**Extract:**
┄┄┄┄┄┄┄┄┄┄┄┄┄┄┄┄┄┄┄┄

And I'll stick to my inferior Debian 'Sid'. I'd rather just get work done rather then looking around on the internet for shareware apps.

Mindset (5, Insightful)

CypherXero (798440) | about 9 years ago | (#12232495)

It's the mindset of most people that keep them from using Linux. They've been using DOS and Windows for YEARS, and they're so familar with how things are, that changing that even slightly is very confusing for most people. If Linux had been in Windows place, and had 90% of the market, people would LOVE Linux and HATE Windows. Simple as that.

For example, my dad is a Windows person, and his SO has a Mac with OS X. He can't seem to understand how OS X works, so he dissmisses it and claims that Windows is better (on the fact that he knows how to use Windows).

It's not that Windows is "special", it's just that that's all most people know. And half those people don't know much, if anything, about Windows anyway, so it's no wonder Linux has a difficult time trying to enter the mainstream market.

Re:Mindset (3, Insightful)

Anonymous Coward | about 9 years ago | (#12232557)

That is funny. I work in technical support. I would argue with your assumption people like windows because they know how to use it. Most people have no clue how to use windows.

Re:Mindset (5, Insightful)

harley_frog (650488) | about 9 years ago | (#12232618)

It's not that Windows is "special", it's just that that's all most people know. And half those people don't know much, if anything, about Windows anyway, so it's no wonder Linux has a difficult time trying to enter the mainstream market.

Excellent point. Any OS is "difficult to learn" to a complete newbie. Someone familiar with only one OS will think that OS is the greatest and everything else is "subpar". While those users who know two or more OSes well can more easily transition from one to another, even to a totally new and unfamiliar OS. Therefore, in order for Linux or OSX to really make a major dent in the desktop arena, users need to be exposed and educated about them. That, of course, requires that the in-fighting between the various Linux distro fanboys needs to be put aside and join forces to make this happen. And that is a huge hurdle to overcome.

Re:Mindset (2, Insightful)

P-Nuts (592605) | about 9 years ago | (#12232644)

It's not that Windows is "special", it's just that that's all most people know. And half those people don't know much, if anything, about Windows anyway, so it's no wonder Linux has a difficult time trying to enter the mainstream market.

Why is everyone so worried about whether Linux gains market share over Windows anyway. The people who do use it find it works for them, and are a large enough base that it will continue to improve.

Regular desktop users (non power users, non programmers) are unlikely to do much in the way of submitting patches, or writing new software.

As long as we can all still use Linux or other open-source software, what does it matter what the rest of the world does?

I'm sorry (4, Interesting)

A beautiful mind (821714) | about 9 years ago | (#12232497)

This is just sensationalism. If you look at for example the server market, or the governments sector, linux is already beating up windows.

┄┄┄┄┄┄┄┄┄┄┄┄┄┄┄┄┄┄┄┄

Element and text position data
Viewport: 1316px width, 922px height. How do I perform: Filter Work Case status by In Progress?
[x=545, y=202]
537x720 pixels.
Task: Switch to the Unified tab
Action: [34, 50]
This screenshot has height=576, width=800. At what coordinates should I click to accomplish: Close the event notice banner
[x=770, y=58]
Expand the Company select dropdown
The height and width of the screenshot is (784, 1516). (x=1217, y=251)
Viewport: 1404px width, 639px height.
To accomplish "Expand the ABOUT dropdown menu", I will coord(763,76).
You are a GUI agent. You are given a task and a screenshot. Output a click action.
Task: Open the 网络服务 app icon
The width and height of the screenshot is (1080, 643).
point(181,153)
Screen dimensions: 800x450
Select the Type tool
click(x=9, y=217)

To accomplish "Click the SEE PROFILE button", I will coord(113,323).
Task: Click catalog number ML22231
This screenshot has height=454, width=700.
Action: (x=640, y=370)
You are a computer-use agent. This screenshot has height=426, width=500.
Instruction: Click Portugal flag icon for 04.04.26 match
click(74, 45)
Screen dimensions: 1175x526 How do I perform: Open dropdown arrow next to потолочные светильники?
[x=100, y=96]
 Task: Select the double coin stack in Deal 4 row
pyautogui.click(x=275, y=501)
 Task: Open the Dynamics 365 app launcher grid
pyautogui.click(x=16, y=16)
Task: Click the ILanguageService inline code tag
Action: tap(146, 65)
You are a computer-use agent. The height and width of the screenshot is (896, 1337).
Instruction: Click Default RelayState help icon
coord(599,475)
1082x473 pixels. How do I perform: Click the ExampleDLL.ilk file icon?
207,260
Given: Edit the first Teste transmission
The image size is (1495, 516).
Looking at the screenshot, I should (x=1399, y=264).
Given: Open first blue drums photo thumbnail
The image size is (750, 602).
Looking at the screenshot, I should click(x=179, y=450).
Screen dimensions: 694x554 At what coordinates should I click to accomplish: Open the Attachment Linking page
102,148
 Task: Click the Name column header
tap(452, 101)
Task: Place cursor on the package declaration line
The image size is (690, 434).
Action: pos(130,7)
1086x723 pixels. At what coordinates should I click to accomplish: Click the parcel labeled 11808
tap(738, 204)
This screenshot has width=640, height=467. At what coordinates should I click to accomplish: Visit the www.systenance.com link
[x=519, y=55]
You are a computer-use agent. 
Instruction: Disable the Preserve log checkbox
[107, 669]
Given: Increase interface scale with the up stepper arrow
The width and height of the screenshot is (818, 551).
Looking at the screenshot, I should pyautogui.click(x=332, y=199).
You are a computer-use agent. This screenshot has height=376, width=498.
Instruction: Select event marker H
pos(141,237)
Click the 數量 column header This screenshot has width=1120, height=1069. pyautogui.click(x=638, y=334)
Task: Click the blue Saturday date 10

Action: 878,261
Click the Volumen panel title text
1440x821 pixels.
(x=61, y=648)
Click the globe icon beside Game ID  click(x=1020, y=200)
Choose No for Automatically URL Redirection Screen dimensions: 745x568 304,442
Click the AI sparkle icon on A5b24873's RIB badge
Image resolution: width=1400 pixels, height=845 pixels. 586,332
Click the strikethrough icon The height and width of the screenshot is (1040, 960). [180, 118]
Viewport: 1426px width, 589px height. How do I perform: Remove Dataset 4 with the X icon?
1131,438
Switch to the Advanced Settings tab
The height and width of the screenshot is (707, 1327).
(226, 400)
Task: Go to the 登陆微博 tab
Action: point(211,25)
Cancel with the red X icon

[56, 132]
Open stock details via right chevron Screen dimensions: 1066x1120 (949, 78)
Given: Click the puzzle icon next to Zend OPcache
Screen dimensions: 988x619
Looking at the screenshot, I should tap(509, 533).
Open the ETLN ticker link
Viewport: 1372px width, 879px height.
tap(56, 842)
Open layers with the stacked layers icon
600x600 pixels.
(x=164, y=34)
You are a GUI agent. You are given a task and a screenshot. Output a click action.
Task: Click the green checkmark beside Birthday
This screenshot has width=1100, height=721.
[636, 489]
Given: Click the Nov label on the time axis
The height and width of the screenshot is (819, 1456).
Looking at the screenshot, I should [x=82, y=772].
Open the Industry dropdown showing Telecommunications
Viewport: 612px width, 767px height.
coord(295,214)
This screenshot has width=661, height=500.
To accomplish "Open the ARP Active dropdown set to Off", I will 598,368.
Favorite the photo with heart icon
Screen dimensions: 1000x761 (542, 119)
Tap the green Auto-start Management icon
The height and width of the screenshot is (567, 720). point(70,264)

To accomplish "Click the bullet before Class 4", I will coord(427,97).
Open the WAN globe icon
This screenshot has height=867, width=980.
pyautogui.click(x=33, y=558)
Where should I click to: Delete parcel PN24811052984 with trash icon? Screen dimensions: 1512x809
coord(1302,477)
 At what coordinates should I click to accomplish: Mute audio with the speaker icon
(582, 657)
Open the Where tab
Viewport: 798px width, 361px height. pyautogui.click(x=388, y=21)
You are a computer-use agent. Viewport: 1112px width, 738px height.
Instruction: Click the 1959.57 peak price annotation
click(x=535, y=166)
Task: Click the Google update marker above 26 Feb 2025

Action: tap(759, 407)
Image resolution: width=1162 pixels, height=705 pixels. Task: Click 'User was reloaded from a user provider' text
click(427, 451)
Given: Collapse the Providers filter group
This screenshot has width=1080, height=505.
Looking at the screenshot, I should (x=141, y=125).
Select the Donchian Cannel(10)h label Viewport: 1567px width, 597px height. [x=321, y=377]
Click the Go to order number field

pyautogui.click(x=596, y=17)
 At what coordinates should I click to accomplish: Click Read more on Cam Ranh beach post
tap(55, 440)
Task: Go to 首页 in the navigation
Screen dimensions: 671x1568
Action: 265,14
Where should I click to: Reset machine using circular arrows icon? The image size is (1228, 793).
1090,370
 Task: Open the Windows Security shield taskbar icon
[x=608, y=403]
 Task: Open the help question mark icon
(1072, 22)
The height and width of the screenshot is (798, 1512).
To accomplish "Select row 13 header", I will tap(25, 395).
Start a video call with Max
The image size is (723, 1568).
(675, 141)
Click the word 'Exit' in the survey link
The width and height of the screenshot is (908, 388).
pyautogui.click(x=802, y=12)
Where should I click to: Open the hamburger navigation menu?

┄┄┄┄┄┄┄┄┄┄┄┄┄┄┄┄┄┄┄┄

**Problems to solve:**
a – In the Linux thread, what line of work does the Anonymous Coward say they are in?
b – Pick up the Linux thread after its last sentence and continue it.
The records have nothing to do with the text.

**Answers:**
a – Technical support.

b –
My long term projection would be, that Linux will push Windows into a third of the market, something like 1/3 linux, 1/3 windows and 1/3 else.

This article is -1 flamebait (5, Insightful)

Ckwop (707653) | about 9 years ago | (#12232498)

Will the /. editors stop posting flamebait articles?

Simon.

Re:This article is -1 flamebait (1)

Albert Pussyjuice (675113) | about 9 years ago | (#12232566)

Could you stop signing your name to posts? It's fucking queer.

Dad.

Re:This article is -1 flamebait (-1)

Anonymous Coward | about 9 years ago | (#12232627)

Wow do you feel like a big man now , i bet you do and not in the sence you mean

I disagree (4, Insightful)

Anonymous Coward | about 9 years ago | (#12232499)

"But you can't turn Linux into a platform even if you brand it, box it, and put a pricey sticker on it."

What does branding it, boxing it and putting on a price tag, have to do with a tool doing a job?

Re:I disagree (5, Funny)

paulhar (652995) | about 9 years ago | (#12232550)

> What does branding it, boxing it and putting on a price tag, have to do with a tool doing a job?

Who? The editor?

Re:I disagree (0)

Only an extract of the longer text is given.